■ **Extracted records**:
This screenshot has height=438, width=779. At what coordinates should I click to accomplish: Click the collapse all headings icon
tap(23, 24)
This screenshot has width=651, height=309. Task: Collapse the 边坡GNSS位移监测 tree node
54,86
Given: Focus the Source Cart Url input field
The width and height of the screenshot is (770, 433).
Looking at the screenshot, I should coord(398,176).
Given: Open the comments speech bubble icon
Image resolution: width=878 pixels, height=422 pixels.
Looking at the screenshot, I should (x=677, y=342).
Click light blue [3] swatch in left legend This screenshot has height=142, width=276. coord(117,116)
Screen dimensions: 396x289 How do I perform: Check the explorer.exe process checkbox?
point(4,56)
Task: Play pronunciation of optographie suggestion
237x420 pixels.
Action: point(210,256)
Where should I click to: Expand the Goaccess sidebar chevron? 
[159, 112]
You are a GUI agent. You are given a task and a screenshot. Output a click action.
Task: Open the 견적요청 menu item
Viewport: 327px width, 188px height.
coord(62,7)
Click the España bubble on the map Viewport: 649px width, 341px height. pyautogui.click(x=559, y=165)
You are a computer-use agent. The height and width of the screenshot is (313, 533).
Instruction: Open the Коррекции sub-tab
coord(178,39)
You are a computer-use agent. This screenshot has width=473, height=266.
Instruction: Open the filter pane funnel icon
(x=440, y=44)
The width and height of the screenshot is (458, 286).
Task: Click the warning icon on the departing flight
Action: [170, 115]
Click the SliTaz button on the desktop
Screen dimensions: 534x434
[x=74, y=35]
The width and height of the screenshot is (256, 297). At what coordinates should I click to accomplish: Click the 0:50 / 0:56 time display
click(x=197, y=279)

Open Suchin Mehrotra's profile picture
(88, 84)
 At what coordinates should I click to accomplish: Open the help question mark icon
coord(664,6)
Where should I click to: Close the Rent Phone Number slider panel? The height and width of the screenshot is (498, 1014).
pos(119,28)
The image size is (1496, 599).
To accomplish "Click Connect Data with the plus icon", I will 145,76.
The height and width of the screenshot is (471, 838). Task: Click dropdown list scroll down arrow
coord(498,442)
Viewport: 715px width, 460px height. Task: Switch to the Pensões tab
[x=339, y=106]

■ **The task**: Transcribe all of the data above, keeping each line exactly as it stands.

■ **Output of the task**:
This screenshot has height=438, width=779. At what coordinates should I click to accomplish: Click the collapse all headings icon
tap(23, 24)
This screenshot has width=651, height=309. Task: Collapse the 边坡GNSS位移监测 tree node
54,86
Given: Focus the Source Cart Url input field
The width and height of the screenshot is (770, 433).
Looking at the screenshot, I should coord(398,176).
Given: Open the comments speech bubble icon
Image resolution: width=878 pixels, height=422 pixels.
Looking at the screenshot, I should (x=677, y=342).
Click light blue [3] swatch in left legend This screenshot has height=142, width=276. coord(117,116)
Screen dimensions: 396x289 How do I perform: Check the explorer.exe process checkbox?
point(4,56)
Task: Play pronunciation of optographie suggestion
237x420 pixels.
Action: point(210,256)
Where should I click to: Expand the Goaccess sidebar chevron? 
[159, 112]
You are a GUI agent. You are given a task and a screenshot. Output a click action.
Task: Open the 견적요청 menu item
Viewport: 327px width, 188px height.
coord(62,7)
Click the España bubble on the map Viewport: 649px width, 341px height. pyautogui.click(x=559, y=165)
You are a computer-use agent. The height and width of the screenshot is (313, 533).
Instruction: Open the Коррекции sub-tab
coord(178,39)
You are a computer-use agent. This screenshot has width=473, height=266.
Instruction: Open the filter pane funnel icon
(x=440, y=44)
The width and height of the screenshot is (458, 286).
Task: Click the warning icon on the departing flight
Action: [170, 115]
Click the SliTaz button on the desktop
Screen dimensions: 534x434
[x=74, y=35]
The width and height of the screenshot is (256, 297). At what coordinates should I click to accomplish: Click the 0:50 / 0:56 time display
click(x=197, y=279)

Open Suchin Mehrotra's profile picture
(88, 84)
 At what coordinates should I click to accomplish: Open the help question mark icon
coord(664,6)
Where should I click to: Close the Rent Phone Number slider panel? The height and width of the screenshot is (498, 1014).
pos(119,28)
The image size is (1496, 599).
To accomplish "Click Connect Data with the plus icon", I will 145,76.
The height and width of the screenshot is (471, 838). Task: Click dropdown list scroll down arrow
coord(498,442)
Viewport: 715px width, 460px height. Task: Switch to the Pensões tab
[x=339, y=106]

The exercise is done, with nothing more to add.